The records:
►

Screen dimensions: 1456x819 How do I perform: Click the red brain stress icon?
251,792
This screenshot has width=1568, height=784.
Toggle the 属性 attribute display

◄
►

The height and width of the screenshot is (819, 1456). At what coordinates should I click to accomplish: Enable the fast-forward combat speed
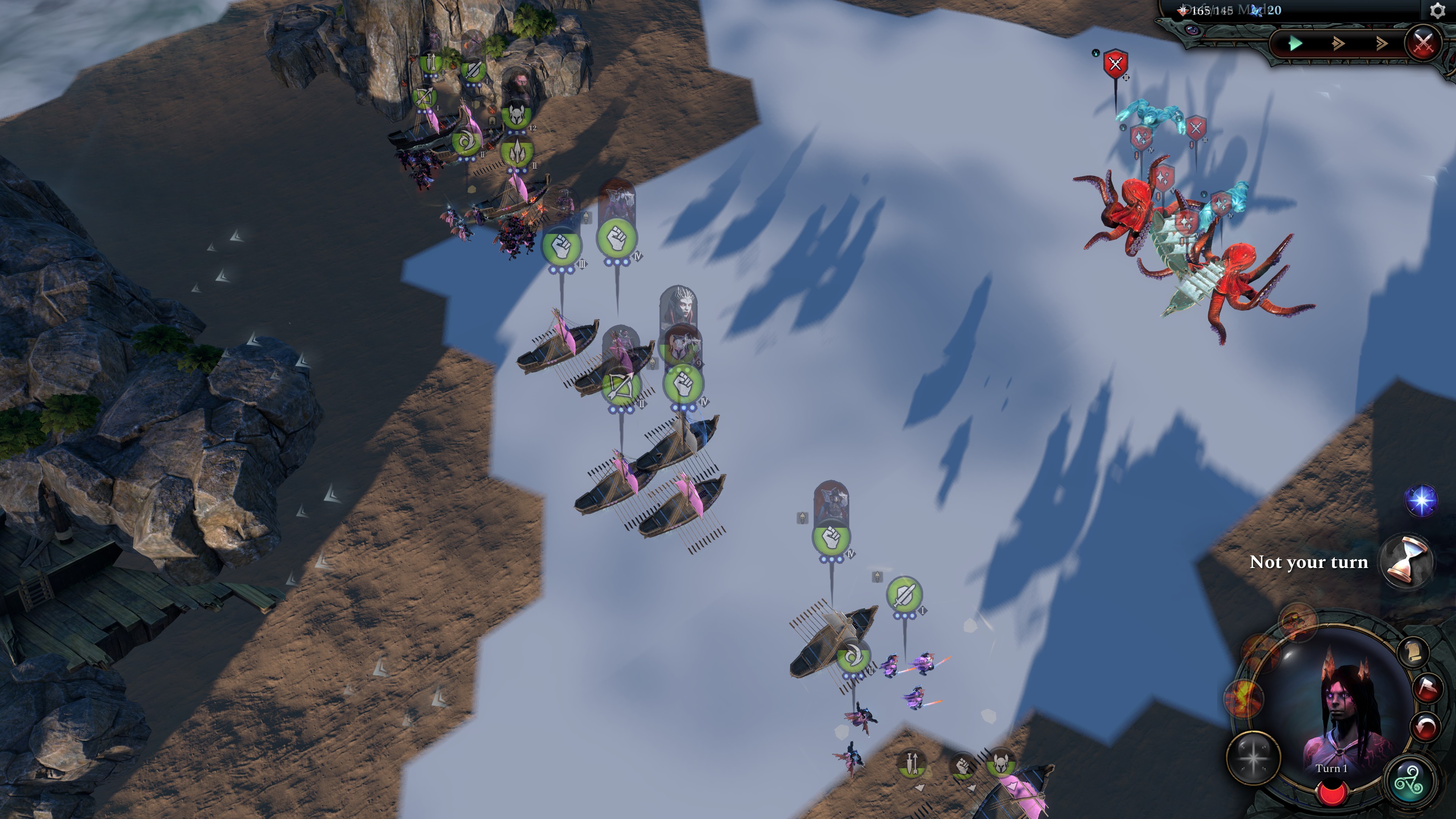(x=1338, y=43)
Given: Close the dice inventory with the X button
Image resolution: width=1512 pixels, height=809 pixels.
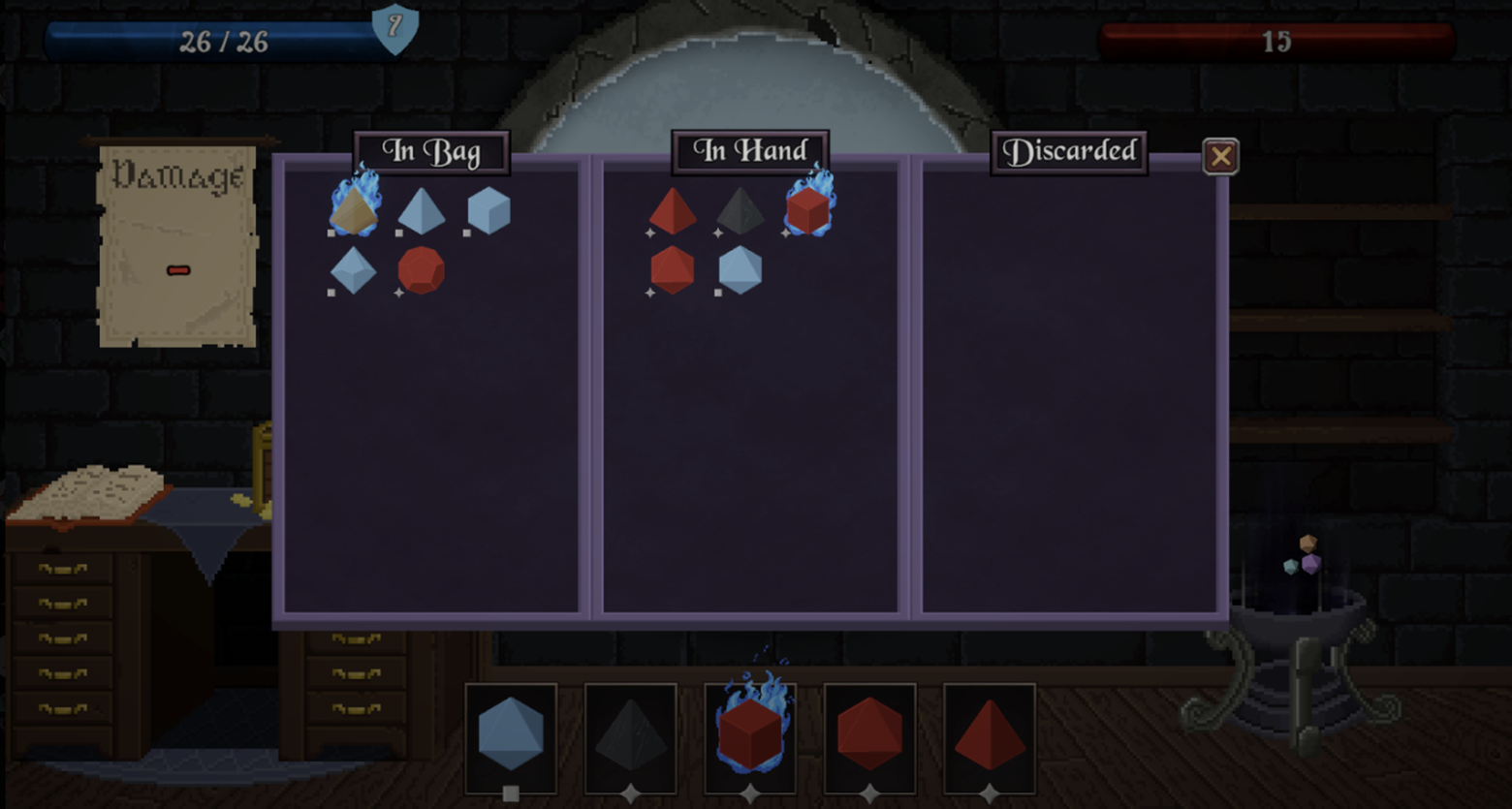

◄
►

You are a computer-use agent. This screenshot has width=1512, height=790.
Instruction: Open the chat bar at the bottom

◄

Problem description: Arrange the lines as a Markdown table with the columns Row and Line, leaving out blank lines. Begin at the line that contains "Screen dimensions: 1456x819" and stop after the line that contains "Toggle the 属性 attribute display".

Exercise solution:
| Row | Line |
|---|---|
| 1 | Screen dimensions: 1456x819 How do I perform: Click the red brain stress icon? |
| 2 | 251,792 |
| 3 | This screenshot has width=1568, height=784. |
| 4 | Toggle the 属性 attribute display |